Bias could also have occurred if questions about symptoms were understood differently in India and the UK. In particular, this might apply where interviews were conducted in different languages. However, we took special care to ensure that translation of the questionnaire was as accurate and understandable as possible, with back-translation and pre-piloting. Moreover, when we compared answers from Indian workers who were interviewed in Marathi and in English, symptom rates were much the same.

Nor could the observed differences in symptom prevalence be explained by confounding effects of known risk factors such as occupational physical activities, job satisfaction and mental health. By design, exposure to physical activities was much the same among the three groups of manual workers, and similarly among the three groups of office workers. Furthermore, the relative risks that we found (five- to seven-fold for arm pain) were substantially larger than those that have been reported for work activities in most previous investigations. Job satisfaction was lower and poor mental health more common in the UK than in India, but the differences in symptom prevalence persisted when adjusted for job satisfaction and mental health (Tables 3 to 5).
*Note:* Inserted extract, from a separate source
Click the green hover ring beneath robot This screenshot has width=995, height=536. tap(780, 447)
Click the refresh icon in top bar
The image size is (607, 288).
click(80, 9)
The observation that in the UK, rates of symptoms and disability were generally similar in white workers and those of Indian sub-continental origin indicates that the lower frequency among workers in India is unlikely to reflect genetic differences in susceptibility.

We cannot exclude the possibility that participants in India, and especially the manual workers, had less knowledge of “RSI” and related terms simply because arm pain was relatively rare in their community. However, our findings are consistent with our prior hypothesis that societal beliefs about such illness and its causation importantly influence its occurrence. This accords with observations on “chronic whiplash injury”, another musculoskeletal disorder that varies in occurrence between countries and appears to be influenced by societal beliefs.11 As with low back pain and non-specific arm pain, there is generally no demonstrable underlying local pathology in “chronic whiplash injury”.

Evidence is also now accumulating that individual beliefs and expectations are important predictors of outcome in people suffering from back and arm pain.12,13 Moreover, in Victoria, Australia, an attempt to modify people’s beliefs about low back pain through a media campaign was associated with a reduction in incapacity for work attributed to back disorders.14

If the hypothesised contribution of cultural factors to musculoskeletal symptoms and disability is correct, there are important practical implications. In particular, controls on hazardous physical activities in the workplace may not have the benefits that would be predicted from observational epidemiology. This is because while they reduce physical stresses on tissues, they may also reinforce beliefs that the activities controlled carry serious risks to health. There is therefore a need for research to extend our observations to a wider range of cultural settings, and to characterise in more detail the reasons for the striking differences in the prevalence of symptoms that we have observed. It will also be important to evaluate the impact of controls on hazardous occupational activities directly in experimental investigations rather than relying on potentially misleading extrapolation from risk estimates in observational studies.